:: Work order ::
Which lines in the records below hold the word "avatar"? Copy each of them.
───── Exercise materials ─────
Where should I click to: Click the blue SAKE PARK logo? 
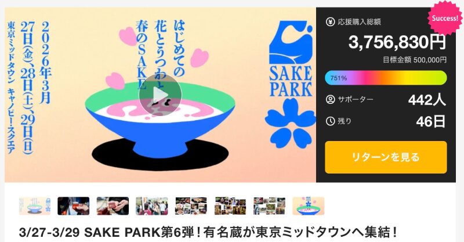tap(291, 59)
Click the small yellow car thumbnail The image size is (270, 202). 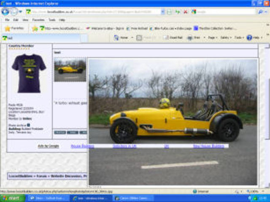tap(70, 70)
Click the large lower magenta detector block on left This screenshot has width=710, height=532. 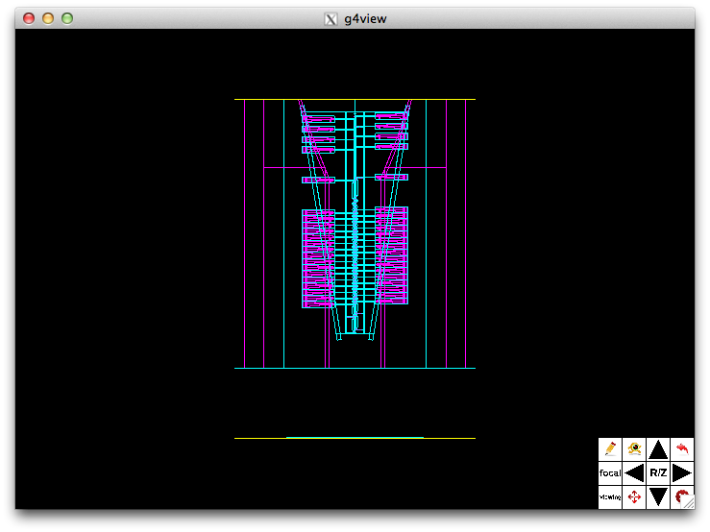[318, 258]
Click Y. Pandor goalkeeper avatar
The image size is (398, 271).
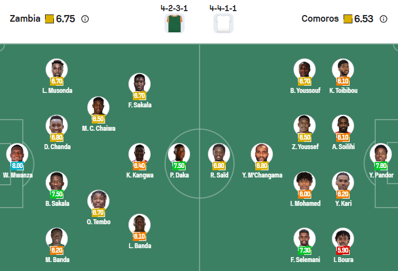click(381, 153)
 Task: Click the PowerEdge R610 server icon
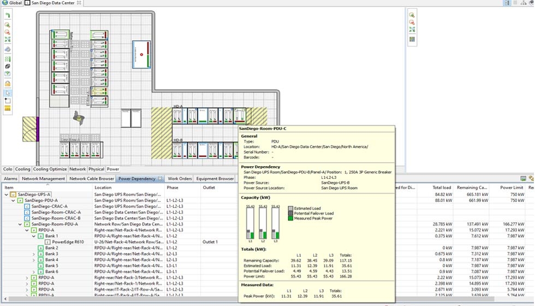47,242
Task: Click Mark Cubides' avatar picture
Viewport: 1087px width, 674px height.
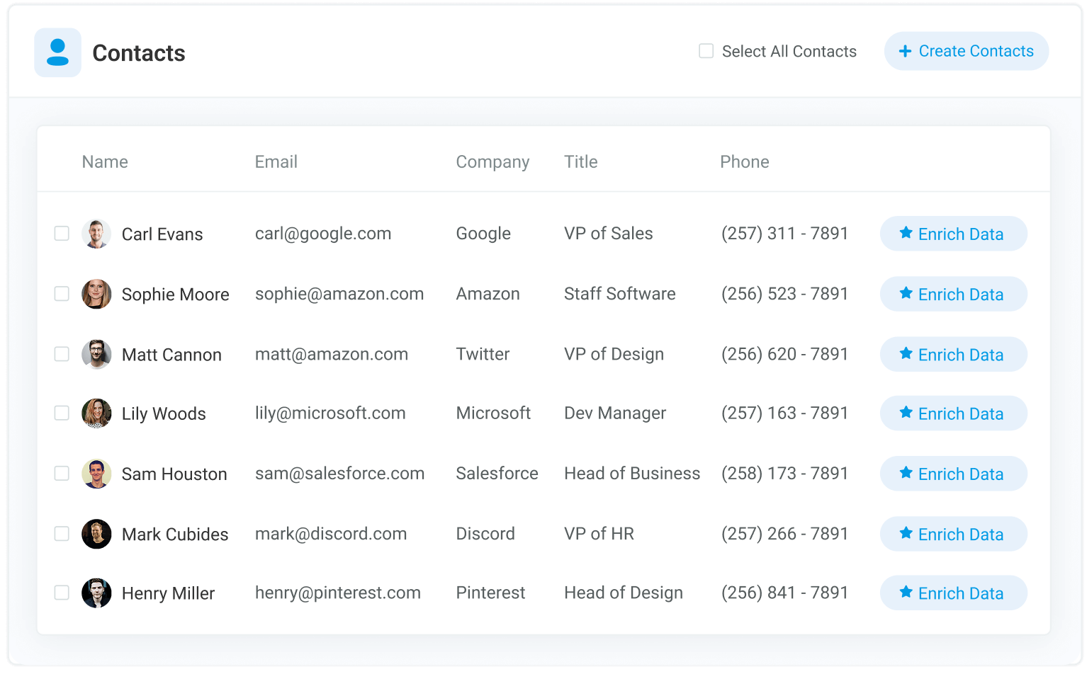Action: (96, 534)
─────
:: Exercise solution ::
Click Y. Pandor goalkeeper avatar
Task: Click Mark Cubides' avatar picture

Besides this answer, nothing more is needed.